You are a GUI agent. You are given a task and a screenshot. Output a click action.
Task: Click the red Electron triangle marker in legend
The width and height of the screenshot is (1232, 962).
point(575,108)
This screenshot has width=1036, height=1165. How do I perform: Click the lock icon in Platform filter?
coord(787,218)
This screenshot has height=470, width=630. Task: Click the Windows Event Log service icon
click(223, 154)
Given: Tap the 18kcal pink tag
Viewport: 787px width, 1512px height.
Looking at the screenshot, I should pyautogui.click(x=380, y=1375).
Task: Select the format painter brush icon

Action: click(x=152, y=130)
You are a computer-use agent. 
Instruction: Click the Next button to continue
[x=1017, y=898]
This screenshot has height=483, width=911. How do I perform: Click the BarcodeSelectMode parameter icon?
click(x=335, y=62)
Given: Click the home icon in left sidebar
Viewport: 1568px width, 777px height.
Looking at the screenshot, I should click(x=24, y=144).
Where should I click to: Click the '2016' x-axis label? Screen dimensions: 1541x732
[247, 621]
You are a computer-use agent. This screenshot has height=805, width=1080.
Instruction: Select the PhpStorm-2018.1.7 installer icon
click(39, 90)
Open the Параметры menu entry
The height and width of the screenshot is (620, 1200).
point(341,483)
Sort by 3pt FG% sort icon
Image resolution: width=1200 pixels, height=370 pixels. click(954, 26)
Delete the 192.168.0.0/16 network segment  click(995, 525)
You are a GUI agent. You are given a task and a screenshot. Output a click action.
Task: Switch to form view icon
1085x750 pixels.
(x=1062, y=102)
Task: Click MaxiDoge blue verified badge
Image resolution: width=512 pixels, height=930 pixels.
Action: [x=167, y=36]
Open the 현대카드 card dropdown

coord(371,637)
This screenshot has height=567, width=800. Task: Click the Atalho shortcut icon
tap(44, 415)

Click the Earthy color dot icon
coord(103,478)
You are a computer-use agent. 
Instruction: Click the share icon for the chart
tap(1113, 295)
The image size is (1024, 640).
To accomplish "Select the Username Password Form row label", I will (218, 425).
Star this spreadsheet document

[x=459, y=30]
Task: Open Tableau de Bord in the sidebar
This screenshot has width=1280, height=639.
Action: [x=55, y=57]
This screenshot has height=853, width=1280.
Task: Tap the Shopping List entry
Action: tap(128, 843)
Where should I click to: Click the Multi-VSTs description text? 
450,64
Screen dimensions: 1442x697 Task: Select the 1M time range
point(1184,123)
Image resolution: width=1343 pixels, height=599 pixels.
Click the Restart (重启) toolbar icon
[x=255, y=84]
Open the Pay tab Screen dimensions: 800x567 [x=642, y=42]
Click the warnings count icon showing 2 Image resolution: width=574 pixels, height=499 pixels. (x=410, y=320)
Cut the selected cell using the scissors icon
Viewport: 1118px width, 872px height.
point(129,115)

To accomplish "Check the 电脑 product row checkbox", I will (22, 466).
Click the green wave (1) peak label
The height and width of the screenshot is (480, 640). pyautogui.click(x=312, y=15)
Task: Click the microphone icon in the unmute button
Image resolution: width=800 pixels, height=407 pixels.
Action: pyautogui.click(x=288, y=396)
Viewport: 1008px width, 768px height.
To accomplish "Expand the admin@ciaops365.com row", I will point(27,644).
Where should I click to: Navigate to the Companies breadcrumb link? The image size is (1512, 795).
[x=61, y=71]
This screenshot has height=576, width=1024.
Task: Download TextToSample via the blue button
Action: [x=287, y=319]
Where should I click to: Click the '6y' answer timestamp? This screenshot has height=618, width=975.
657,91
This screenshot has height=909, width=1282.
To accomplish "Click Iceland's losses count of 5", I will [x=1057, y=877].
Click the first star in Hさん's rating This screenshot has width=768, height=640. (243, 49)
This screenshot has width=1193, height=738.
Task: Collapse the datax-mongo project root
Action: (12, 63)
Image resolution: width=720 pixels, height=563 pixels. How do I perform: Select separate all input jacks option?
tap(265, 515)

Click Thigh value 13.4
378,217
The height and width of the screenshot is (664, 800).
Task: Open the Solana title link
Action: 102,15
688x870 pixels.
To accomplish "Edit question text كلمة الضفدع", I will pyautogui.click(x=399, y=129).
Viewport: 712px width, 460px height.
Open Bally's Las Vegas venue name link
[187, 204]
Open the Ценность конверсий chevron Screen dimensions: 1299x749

• • • • • • •

Verbatim output is expected for the lines from the start of the data to the line in which "Delete the 192.168.0.0/16" appears, both included.

You are a GUI agent. You are given a task and a screenshot. Output a click action.
Task: Click the red Electron triangle marker in legend
The width and height of the screenshot is (1232, 962).
point(575,108)
This screenshot has width=1036, height=1165. How do I perform: Click the lock icon in Platform filter?
coord(787,218)
This screenshot has height=470, width=630. Task: Click the Windows Event Log service icon
click(223, 154)
Given: Tap the 18kcal pink tag
Viewport: 787px width, 1512px height.
Looking at the screenshot, I should pyautogui.click(x=380, y=1375).
Task: Select the format painter brush icon

Action: click(x=152, y=130)
You are a computer-use agent. 
Instruction: Click the Next button to continue
[x=1017, y=898]
This screenshot has height=483, width=911. How do I perform: Click the BarcodeSelectMode parameter icon?
click(x=335, y=62)
Given: Click the home icon in left sidebar
Viewport: 1568px width, 777px height.
Looking at the screenshot, I should click(x=24, y=144).
Where should I click to: Click the '2016' x-axis label? Screen dimensions: 1541x732
[247, 621]
You are a computer-use agent. This screenshot has height=805, width=1080.
Instruction: Select the PhpStorm-2018.1.7 installer icon
click(39, 90)
Open the Параметры menu entry
The height and width of the screenshot is (620, 1200).
point(341,483)
Sort by 3pt FG% sort icon
Image resolution: width=1200 pixels, height=370 pixels. click(954, 26)
Delete the 192.168.0.0/16 network segment  click(995, 525)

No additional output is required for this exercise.